[Given information]
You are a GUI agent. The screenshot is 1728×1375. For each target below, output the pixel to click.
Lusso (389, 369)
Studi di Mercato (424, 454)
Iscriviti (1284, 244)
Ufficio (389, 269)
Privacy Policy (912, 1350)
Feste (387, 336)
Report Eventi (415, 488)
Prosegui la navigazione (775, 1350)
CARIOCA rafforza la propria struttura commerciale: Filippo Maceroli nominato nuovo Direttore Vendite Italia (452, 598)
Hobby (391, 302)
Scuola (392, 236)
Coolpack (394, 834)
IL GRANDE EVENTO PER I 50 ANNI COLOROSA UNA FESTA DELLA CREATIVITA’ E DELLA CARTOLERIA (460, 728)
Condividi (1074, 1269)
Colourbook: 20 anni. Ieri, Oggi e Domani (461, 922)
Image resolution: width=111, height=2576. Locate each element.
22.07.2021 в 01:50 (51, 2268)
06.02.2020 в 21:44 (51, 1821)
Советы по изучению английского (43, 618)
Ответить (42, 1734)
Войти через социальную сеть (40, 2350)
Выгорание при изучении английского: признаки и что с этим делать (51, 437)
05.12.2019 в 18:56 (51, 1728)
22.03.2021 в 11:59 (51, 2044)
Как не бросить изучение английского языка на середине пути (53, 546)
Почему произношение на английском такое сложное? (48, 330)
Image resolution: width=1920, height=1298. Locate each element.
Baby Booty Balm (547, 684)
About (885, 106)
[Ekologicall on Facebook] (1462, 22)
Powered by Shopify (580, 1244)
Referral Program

[What is expected] Restate the records above word for word, omitting nothing.

[Answer]
You are a GUI agent. The screenshot is 1728×1375. For each target below, output the pixel to click.
Lusso (389, 369)
Studi di Mercato (424, 454)
Iscriviti (1284, 244)
Ufficio (389, 269)
Privacy Policy (912, 1350)
Feste (387, 336)
Report Eventi (415, 488)
Prosegui la navigazione (775, 1350)
CARIOCA rafforza la propria struttura commerciale: Filippo Maceroli nominato nuovo Direttore Vendite Italia (452, 598)
Hobby (391, 302)
Scuola (392, 236)
Coolpack (394, 834)
IL GRANDE EVENTO PER I 50 ANNI COLOROSA UNA FESTA DELLA CREATIVITA’ E DELLA CARTOLERIA (460, 728)
Condividi (1074, 1269)
Colourbook: 20 anni. Ieri, Oggi e Domani (461, 922)
Image resolution: width=111, height=2576. Locate each element.
22.07.2021 в 01:50 (51, 2268)
06.02.2020 в 21:44 (51, 1821)
Советы по изучению английского (43, 618)
Ответить (42, 1734)
Войти через социальную сеть (40, 2350)
Выгорание при изучении английского: признаки и что с этим делать (51, 437)
05.12.2019 в 18:56 (51, 1728)
22.03.2021 в 11:59 (51, 2044)
Как не бросить изучение английского языка на середине пути (53, 546)
Почему произношение на английском такое сложное? (48, 330)
Image resolution: width=1920, height=1298. Locate each element.
Baby Booty Balm (547, 684)
About (885, 106)
[Ekologicall on Facebook] (1462, 22)
Powered by Shopify (580, 1244)
Referral Program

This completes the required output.